Degradation of intracellular tubulins by HtrA1 in intact cells. A. Exogenous expression of wild type HtrA1 (WT) in OV202 resulted in reduced tubulin immunofluorescence. B. Exogenous expression of protease mutant HtrA1 (SA) resulted in bundling of microtubules. C. Tubulin immunofluorescence intensity analysis indicates average intensity of tubulins within transfected cells decreased compared to non-transfected cells when adjusted for surface area of the cell. D. Overall intensity of tubulins, not adjusted for surface area, decreased markedly in transfected cells compared to non-transfected neighboring cells. E. In SKOV3 cells with endogenous HtrA1, down-regulation of HtrA1 by siRNA minimally increases endogenous tubulins, and rescue of HtrA1 expression in these cells markedly decreases endogenous tubulins.

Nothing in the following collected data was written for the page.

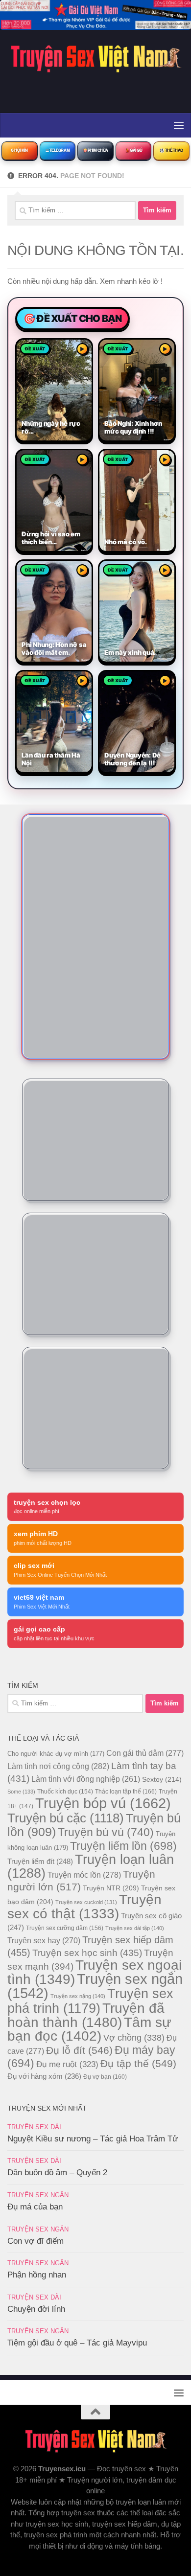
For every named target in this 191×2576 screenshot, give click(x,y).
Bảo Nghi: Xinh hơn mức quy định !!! (133, 427)
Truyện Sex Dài (34, 2127)
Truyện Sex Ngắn (38, 2195)
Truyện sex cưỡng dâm (64, 1928)
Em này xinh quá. (130, 652)
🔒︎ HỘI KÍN (19, 150)
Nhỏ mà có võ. (125, 542)
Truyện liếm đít (40, 1861)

F. Flow cytometry analysis of α-tubulin expression in these cells shows a decrease in tubulin immunofluorescence following rescue of HtrA1 expression, whereas an increase in tubulin immunofluorescence is observed when endogenous HtrA1 is down-regulated by siRNA. G. Decreased in endogenous tubulins following HtrA1 expression is dependent on serine protease activities and could be inhibited by serine protease inhibitor, AEBSF, but not by broad caspase inhibitor ZVADfmk. H. Alpha tubulin levels are higher in SKOV3 cells with stable knockdown of HtrA1 by two different shRNAs (shRNA1 and shRNA2) than in cells with non-targeting shRNA (NT). Levels of α-, β-, and γ-tubulins are higher in SKOV3 cells treated for 24 hours with 5 nM paclitaxel (Taxol) than in cells treated with vehicle (DMSO) or with 50 ng/ml Nocodazole (top 3 panels). HtrA1 is efficiently knocked down in SKOV3 cells by shRNA1 and shRNA2 targeting HtrA1 (4^th panel from top). β-actin immunoblot indicates controls for protein loading. I-K. Densitometry analysis of tubulin expression in SKOV3 cells with stable transfection of shRNA following 24 hours treatment with agents that altered microtubule stability or vehicle control. Expression values are normalized with β-actin expression and indicated as fold-change over control (DMSO-treated SKOV3 with stable transfection of non-targeting shRNA). (T) indicates Taxol treatment, and (N) indicates Nocodazole treatment. Bar graphs represent mean±sem; * p<0.05, with Newman-Keuls Multiple Comparison Test; # p<0.05 with Dunnett’s Multiple Comparison Test.